Another type of fast that has become popular in the diet and fitness community is the macronutrient fast. This doesn’t involve abstaining from food altogether, but limiting or eating more of certain macronutrients. The macronutrients that are  tweaked in this fast are proteins, carbohydrates and fats.

It’s important to remember that fasts are not for everyone, and one should always discuss the best course of action for their own diet and fitness goals with their doctor prior to starting on a new fasting course.

Is fasting safe when detoxing?

Some of the promises many companies make when marketing detox supplements and fasting can be downright harmful to people, especially if they suffer from a chronic illness. Studies have shown that detoxing the body through fasting can be effective, but these studies have been small with insignificant results, and the claims are not yet backed by scientific fact.

Unfortunately, with so little information to back up health claims that fasting can lead to detoxification, participating in intermittent fasting or juicing cleanses can be dangerous without proper medical supervision. Several detox products have even been shown to make patients’ health worse because of their harmful ingredients. Products that encourage the evacuation of the intestines and gastrointestinal tract can lead to severe dehydration caused by diarrhoea, and the limiting of calories can lead to nutritional deficiencies.

Is fasting safe when you have a chronic illness?

Prior to starting any new diet or regime, patients should discuss their options, specific goals and current health issues with a medical care provider.

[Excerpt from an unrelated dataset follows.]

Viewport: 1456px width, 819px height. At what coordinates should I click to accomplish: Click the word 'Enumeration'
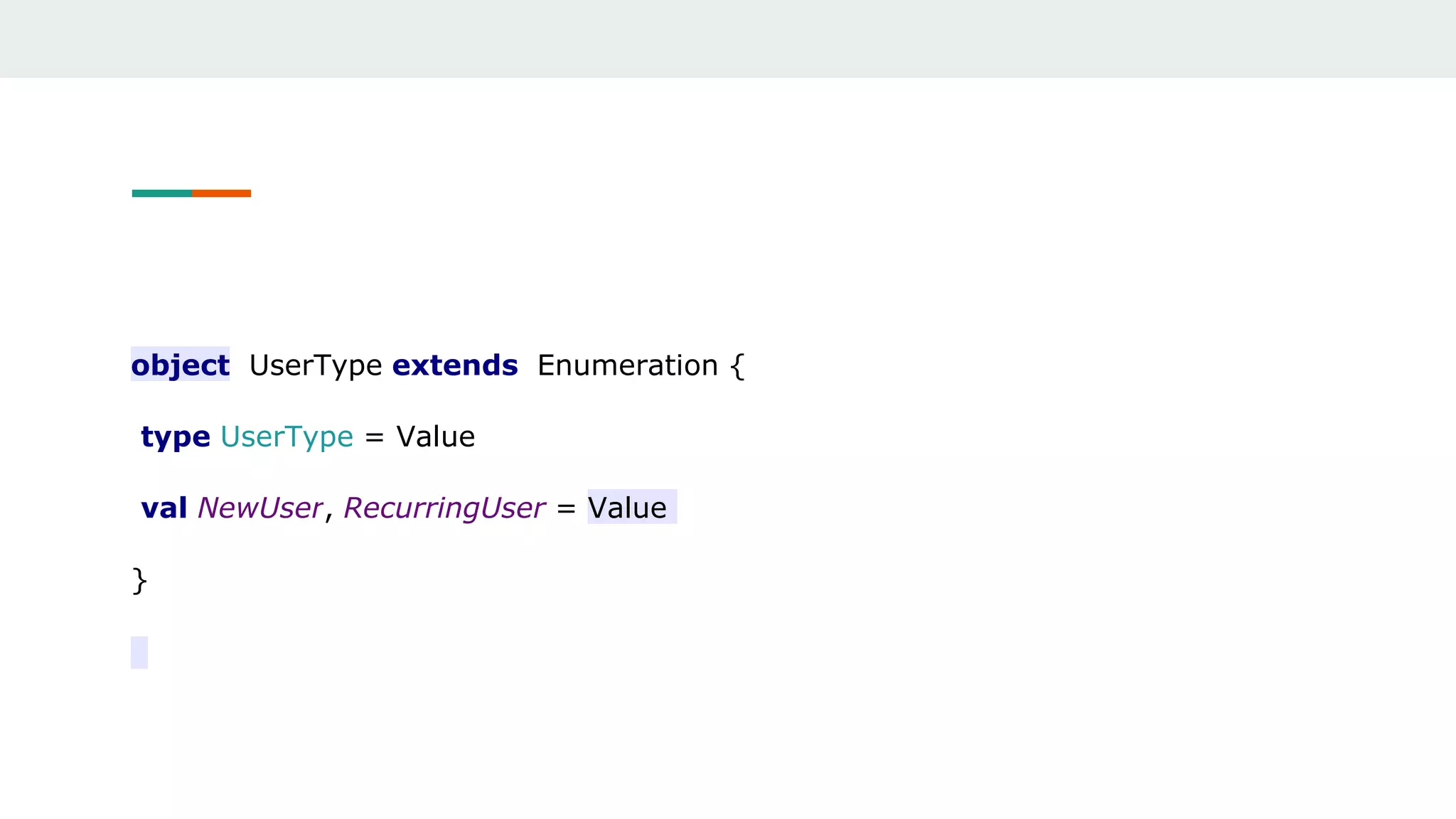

Because no two bodies are alike, what works for one person may not work for another. This means that even if someone you know has had great success with fasting and detoxification, it does not mean it will have the same effect on you.

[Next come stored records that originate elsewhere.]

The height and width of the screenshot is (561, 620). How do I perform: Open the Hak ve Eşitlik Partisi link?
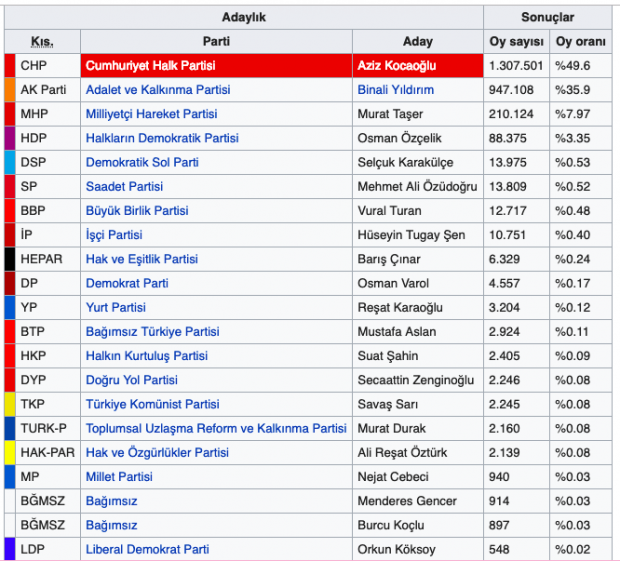pyautogui.click(x=142, y=259)
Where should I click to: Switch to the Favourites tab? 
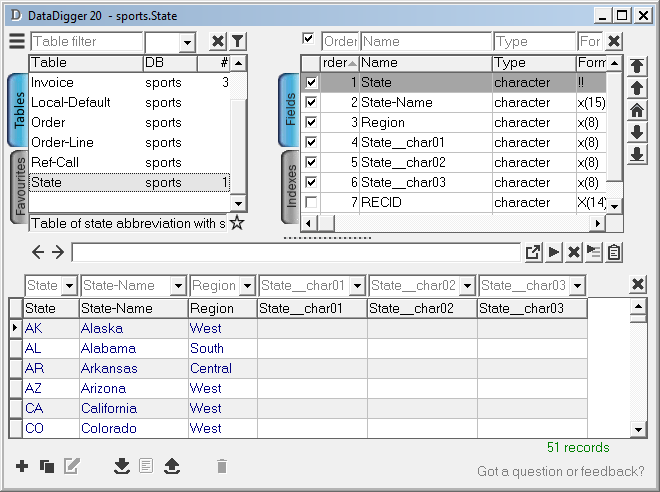17,187
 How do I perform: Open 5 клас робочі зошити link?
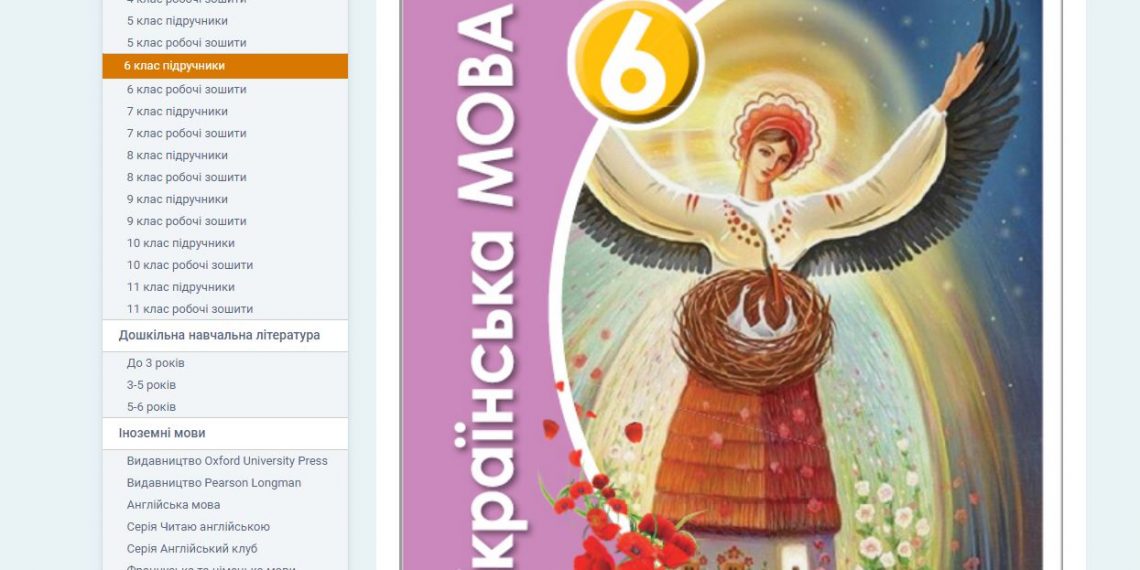click(186, 43)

Image by Anhngoc1397 on Pixabay: Talking to your doctor prior to starting a fast or detox program is important, especially if you suffer from a chronic illness.


For those who suffer from chronic illnesses, proper immune function and the amount of nutrients consumed on any given day are incredibly important to overall health. Because of this, fasting may not be a good route towards detoxification, because it can actually exacerbate many symptoms including fatigue, headaches and gastrointestinal issues.

How to detox through fasting

Now that you’re aware of the risks and claimed health benefits, is fasting a good way to detox? Simply put, there is not enough information out there to claim that it is safe for everyone. The best way to detox is to improve liver function.

This can be done in a number of ways. Eating a balanced diet rich in vitamins and minerals while avoiding saturated fat and processed carbohydrates is the first step towards a healthy liver. Regular exercise will also encourage the healthy function of the body, along with the avoidance of alcohol. Alcohol damages the liver and can even lead to cirrhosis. Over-the-counter drugs such as ibuprofen have also been known to cause liver damage, so avoiding those unless completely necessary will help keep your liver healthy, happy and running at its best.